Supplied data –
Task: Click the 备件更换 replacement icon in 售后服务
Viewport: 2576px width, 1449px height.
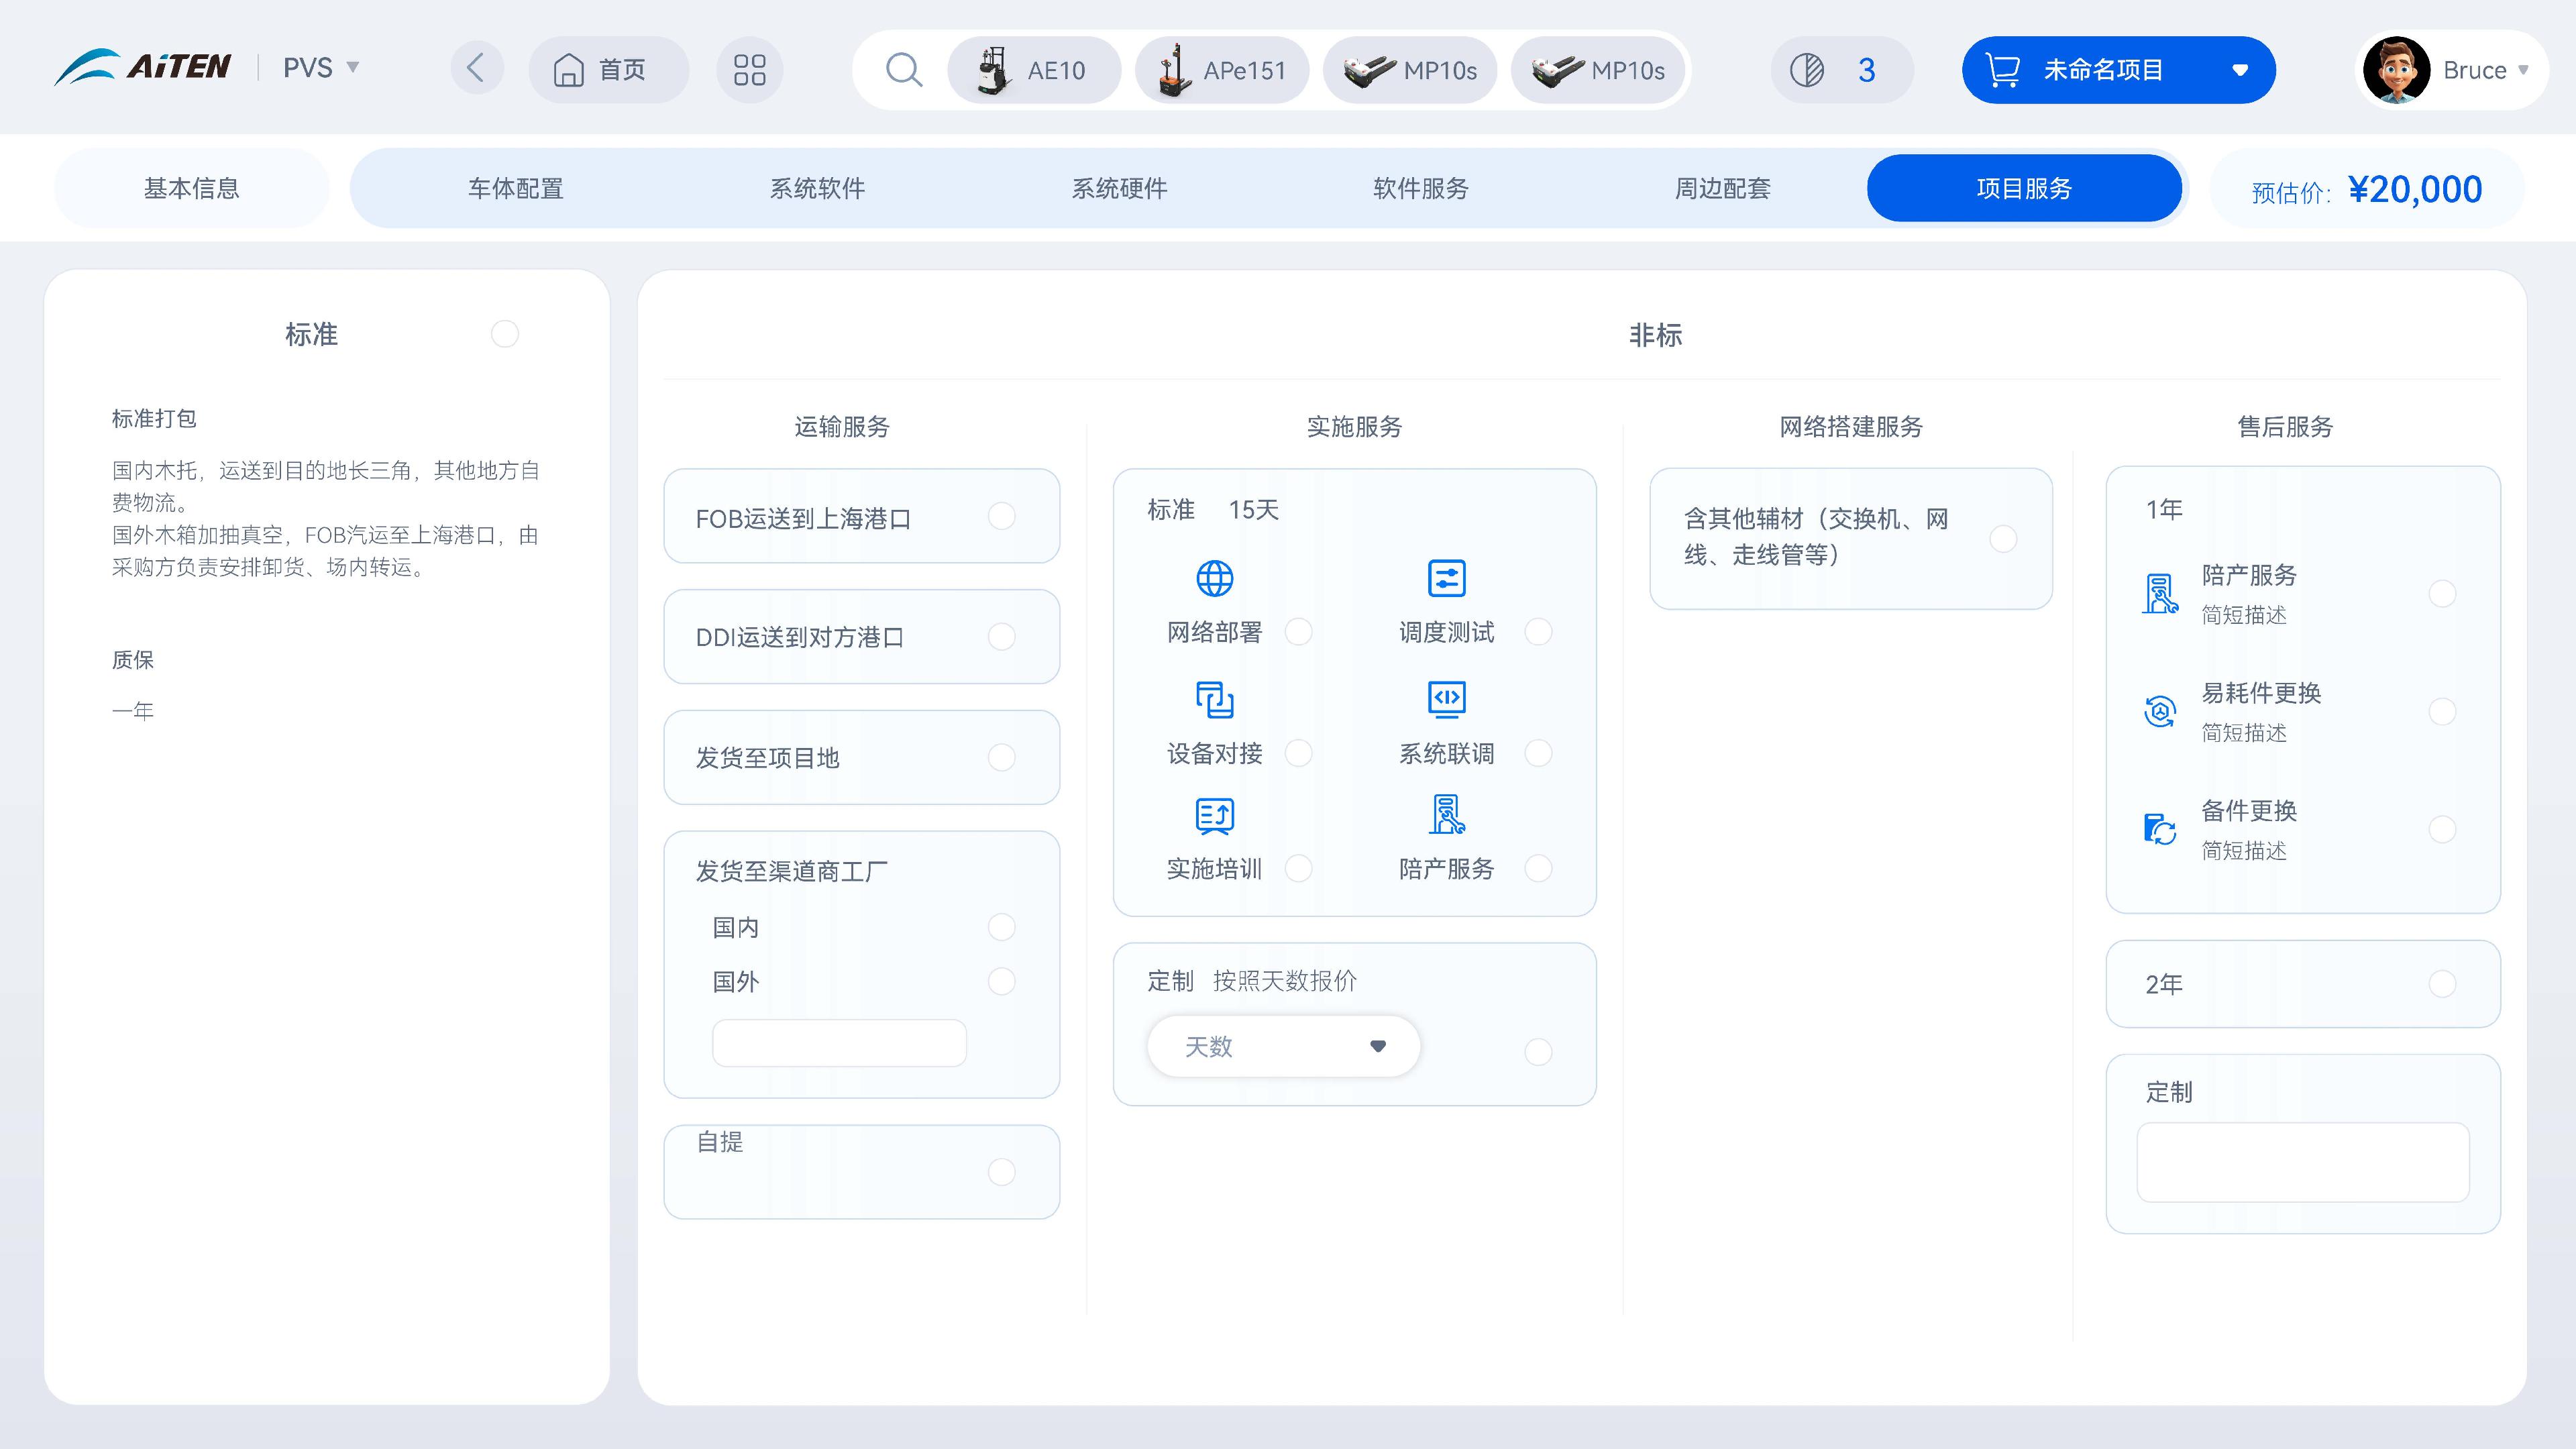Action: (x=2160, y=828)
---
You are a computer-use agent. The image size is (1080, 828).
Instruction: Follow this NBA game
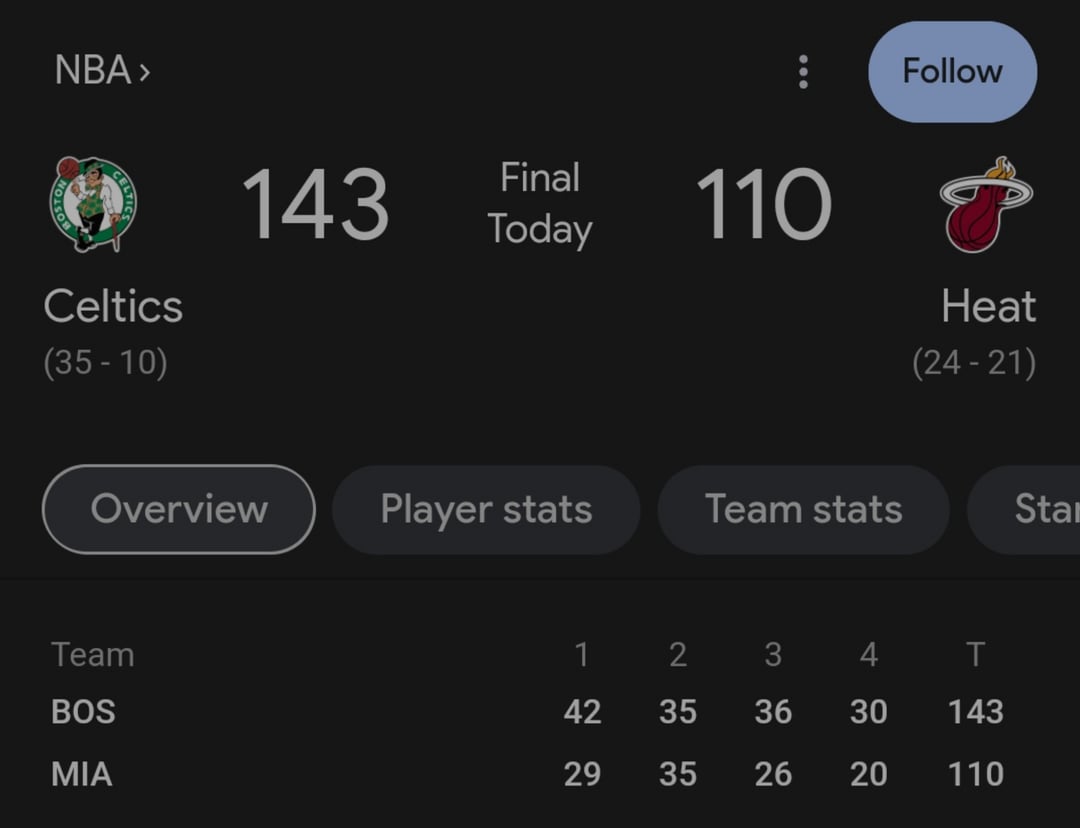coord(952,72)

Task details – Echo every line of the entries from the one containing "Task: Click the 备件更换 replacement icon in 售后服务" down through the one containing "Action: (x=2160, y=828)", and leave the pictures out.

Output –
Task: Click the 备件更换 replacement icon in 售后服务
Viewport: 2576px width, 1449px height.
Action: (x=2160, y=828)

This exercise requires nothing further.